[Page text]:
If you are initiating anything else like this, though, I'd make one
suggestion: we need some materials that can be honed in their effectiveness in
communicating the danger, as what has been done to make it a reality so far.
It's a complex issue, and most ad hoc attempts to explain it to a random
person will end in disinterest on their part.

Seems like one wiki page for techies and one for non would be a decent
approach. For the most part, it would be best to have potential _teachers_ use
the resources on the wiki rather than students—but they could hold a
repository of illuminating examples, analogies etc. until effective approaches
for communicating to each audience type stabilize.

Edit: probably the main benefit of this isn't making teachers more effective,
but rather that it would make it easier for potential teachers to get on
board. As it stands I'd need to go do a bunch more research and collect
specific figures personally before I'd feel prepared to teach anyone.

------
BoringCode
> (If you’re wondering what data the NSA collects, its own site[1] offers a
> list and this statement: “The standard operating procedure for the Domestic
> Surveillance Directorate is to ‘collect all available information from all
> available sources all the time, every time, always.’”)

The linked site is a PARODY. There is no such thing as the Domestic
Surveillance Directorate, that would be the FBI. How the author of this
article fell for that, I don't know.

[1] [https://nsa.gov1.info/data/](https://nsa.gov1.info/data/)

------
stordoff
I agree with the main point of the article, but feel like it undermines itself
in a couple of ways. Firstly (and by far most importantly), the alleged quote
from the NSA[1] comes from a parody site which explicitly states "[t]his
parody website has no connection whatsoever to the National Security
Agency"[2]. If a reader isn't already convinced of the potential harms of mass
surveillance, (accidentally, presumably) using such quotes makes the arguments
easier to discard.

Secondly, and this is more of a pet peeve of mine, is the "top highlight" that
appears mid-way through the article. I know they aren't really comparable, but
"mass surveillance is bad, but, by the way, we are totally tracking every
interaction you make with this article" doesn't feel like a particularly
consistent position to hold.

[1] > The standard operating procedure for the Domestic Surveillance
Directorate is to 'collect all available information from all available
sources all the time, every time, always.', per
[https://nsa.gov1.info/data/](https://nsa.gov1.info/data/)

[2]
[https://nsa.gov1.info/about/about.html](https://nsa.gov1.info/about/about.html)

------
jbpetersen
Mass surveillance in the digital age is a Pandora's box that's been opened.

[Set problem 1]:
Rewrite the entries as a JSON list of strings, one string per line and no blank lines, starting at the line containing "The width and height of the screenshot is (500, 375)." and running through the last entry. Omit the pictures.
The forum thread and the entries come from separate sources.

[Entries supplied]:
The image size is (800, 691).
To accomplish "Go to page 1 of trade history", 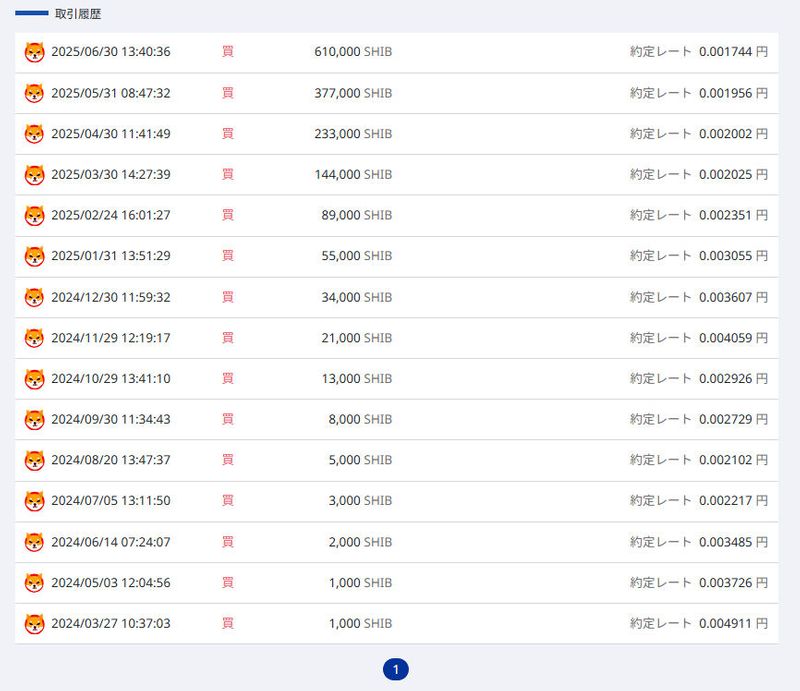I will coord(396,669).
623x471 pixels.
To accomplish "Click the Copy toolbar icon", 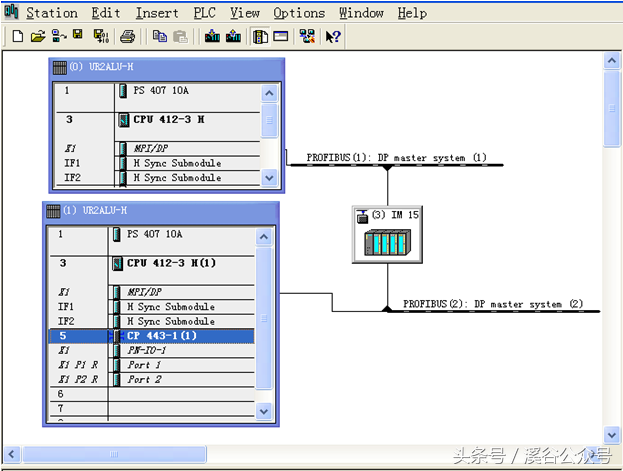I will point(160,36).
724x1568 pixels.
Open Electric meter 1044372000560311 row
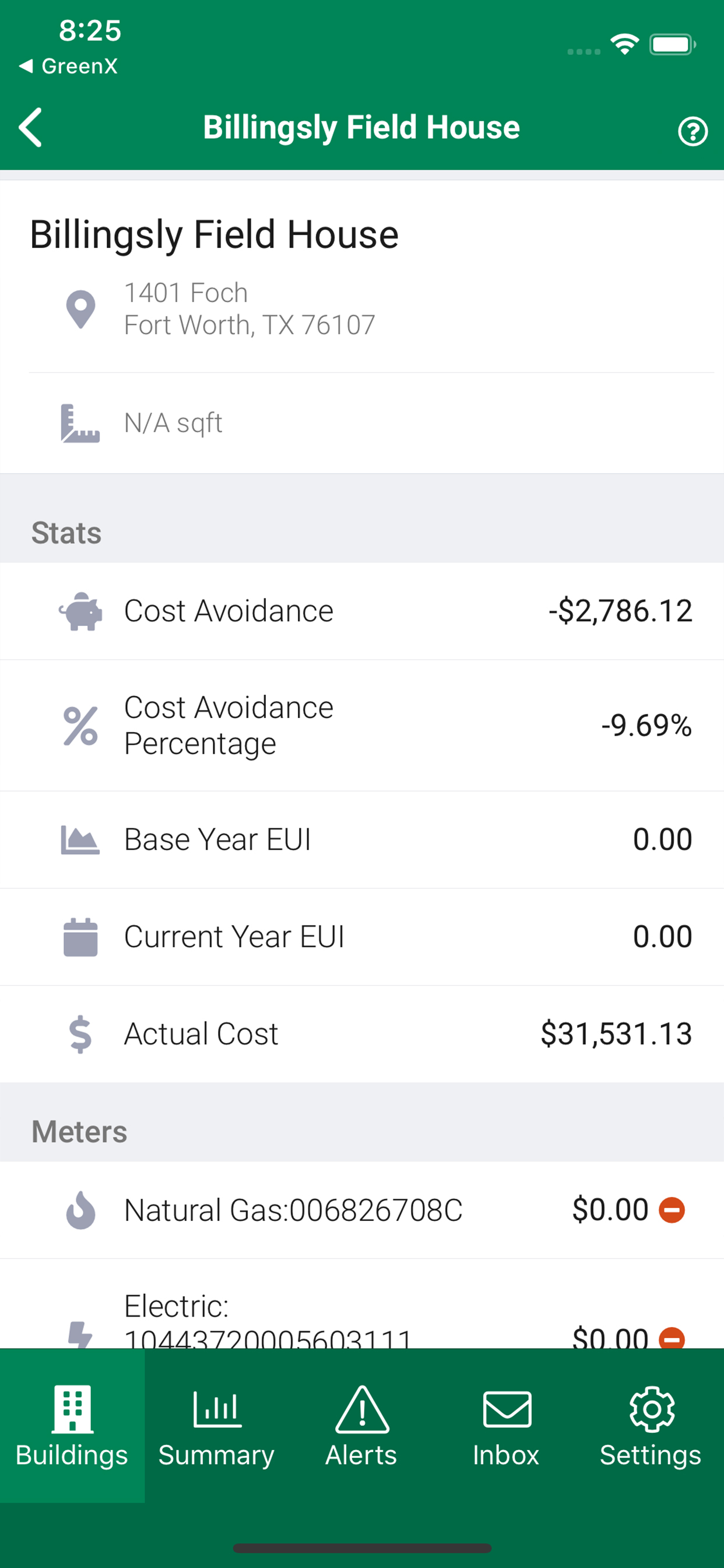click(x=362, y=1304)
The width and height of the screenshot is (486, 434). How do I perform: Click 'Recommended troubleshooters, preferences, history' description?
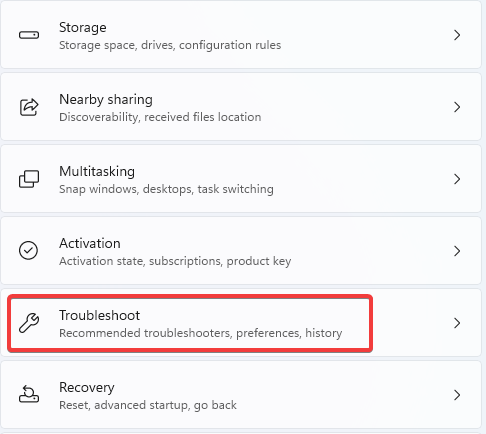201,333
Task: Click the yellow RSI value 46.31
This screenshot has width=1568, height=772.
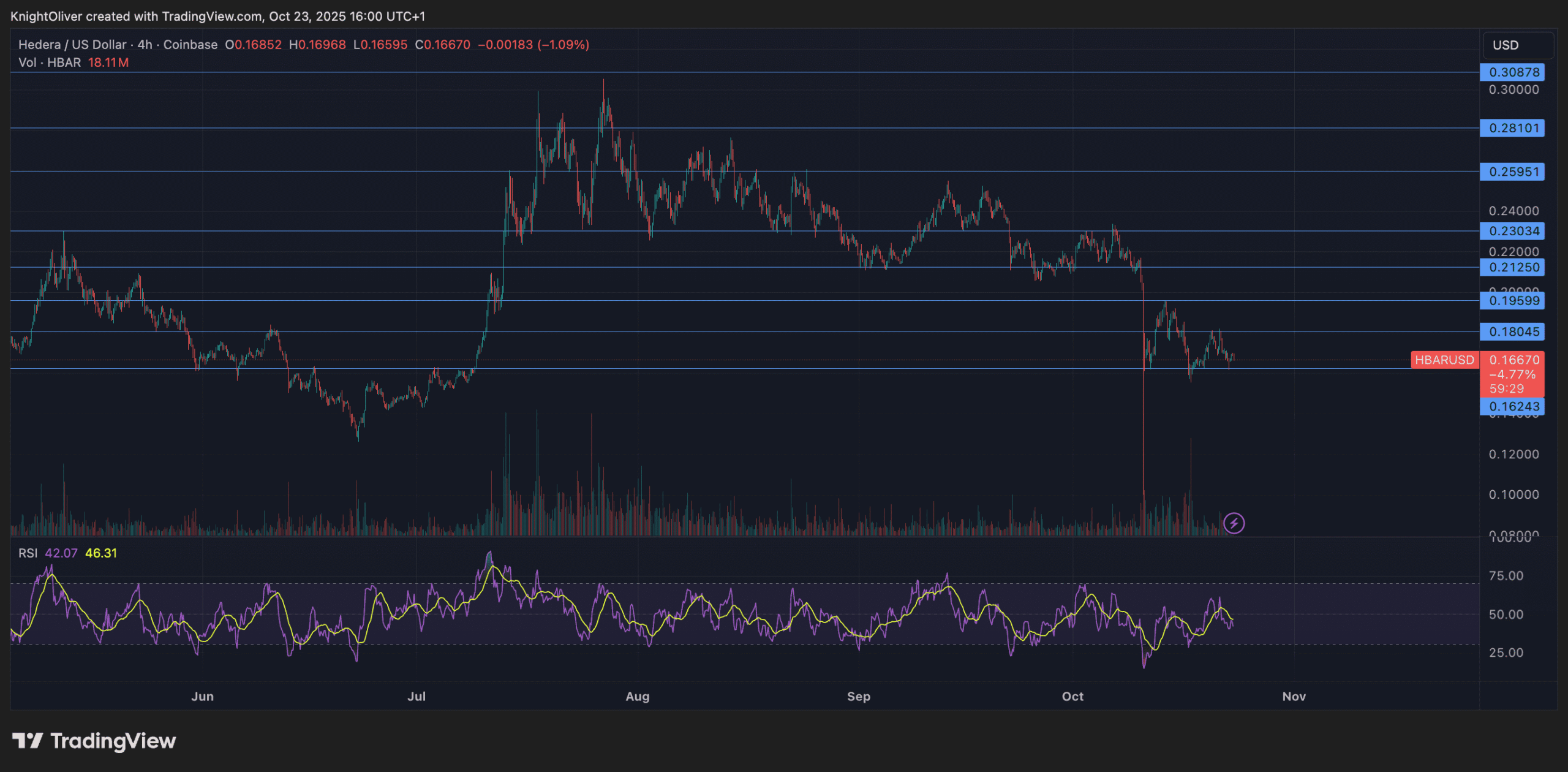Action: click(100, 553)
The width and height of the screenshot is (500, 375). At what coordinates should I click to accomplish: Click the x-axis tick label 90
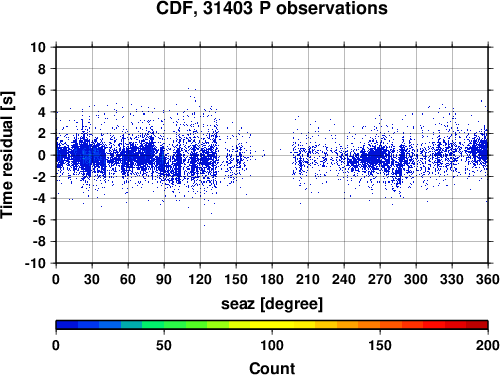click(164, 279)
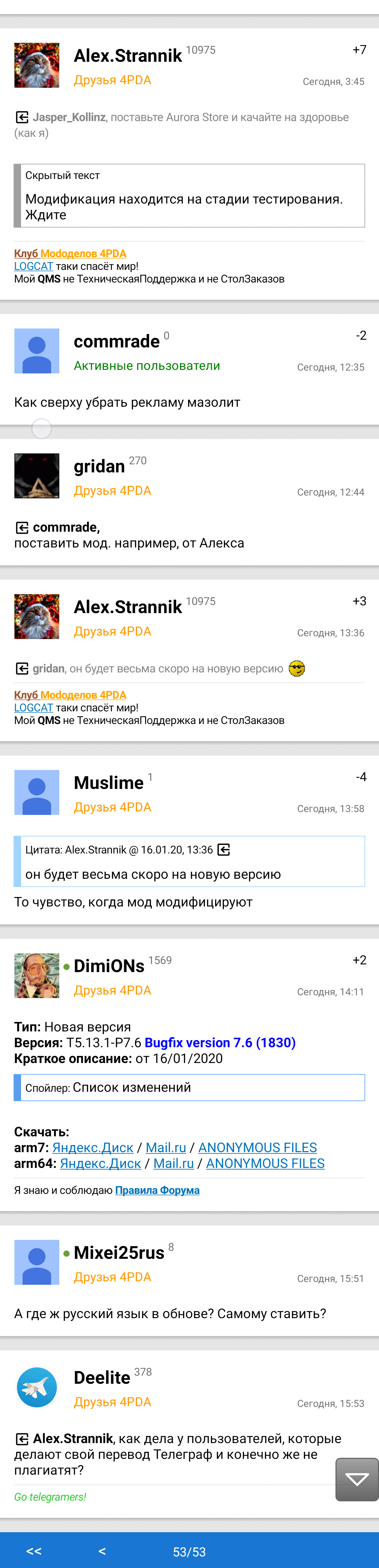
Task: Open Alex.Strannik's cat avatar in first post
Action: [37, 65]
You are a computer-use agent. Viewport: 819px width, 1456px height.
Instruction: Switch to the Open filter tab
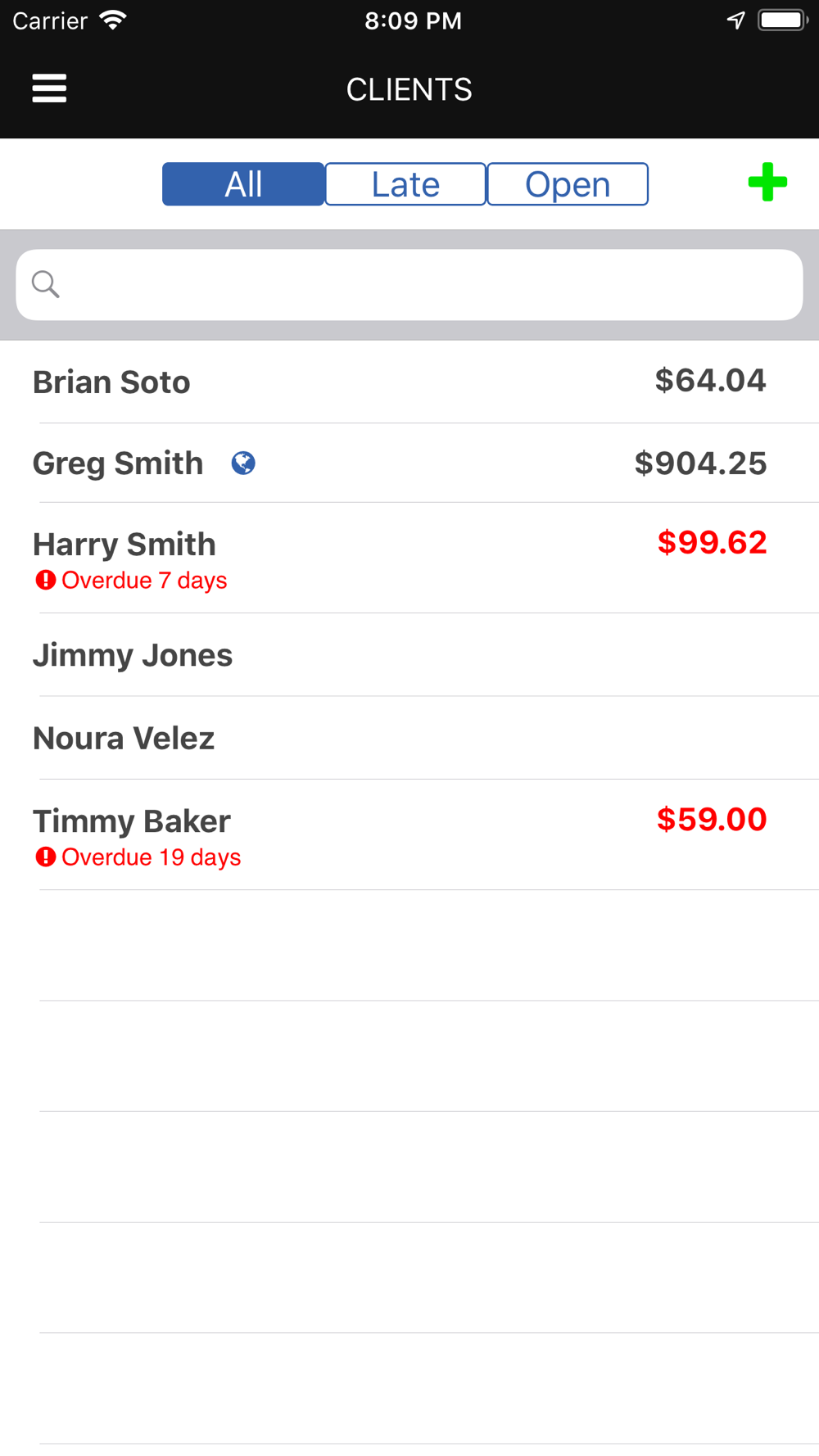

[Set problem 2]:
Extend the forum thread on mass surveillance, picking up after its last sentence.

[Written response 1]:
[
  "The width and height of the screenshot is (500, 375). At what coordinates should I click to accomplish: Click the x-axis tick label 90",
  "click(164, 279)",
  "Task: Open Alex.Strannik's cat avatar in first post",
  "Action: [37, 65]",
  "You are a computer-use agent. Viewport: 819px width, 1456px height.",
  "Instruction: Switch to the Open filter tab"
]

[Written response 2]:
Without comprehensively putting extreme restrictions on what people can put
online, there is only ever going to be an exponentially growing trove of data
to mine that reveals implications far removed from whatever whoever made it
available intended to communicate.

While it may be possible to significantly cut back the amount of surveillance
done on communications intended to be private, I think people need to accept
that the automation of surveillance and of inferring likely connections from
it are developments which irreversibly change how society functions going
forward.

What's more, technology has a very persistent tendency to become accessible to
more people over time. I have yet to see any reasons this wouldn't be true
specifically in the case of automated surveillance. Remember the story about
someone trying facial recognition to tie pictures of strangers on the subway
to VKontakte profiles? That's just a small taste of the implications.

I think it's realistically possible to push back a large portion of the
surveillance that invades private communications, likely by technological
means more often than legal ones. And I think the article highlights that
possibility, especially at a time when distrust in government is reaching a
peak in America and elsewhere. That said, I'm waiting for the Pandora's box of
wide access to powerful surveillance tools using publicly available
information to be seen for what it is.

------
marcoperaza
Putting the debate over actual necessity aside, it's not a great political
move to be the one to actually abolish any of these programs. God forbid a
future attack is shown to have been planned through a medium that you or your
party ended surveillance of.

Realistically, I don't expect to see these programs change much until
terrorism ceases to be a force in the world.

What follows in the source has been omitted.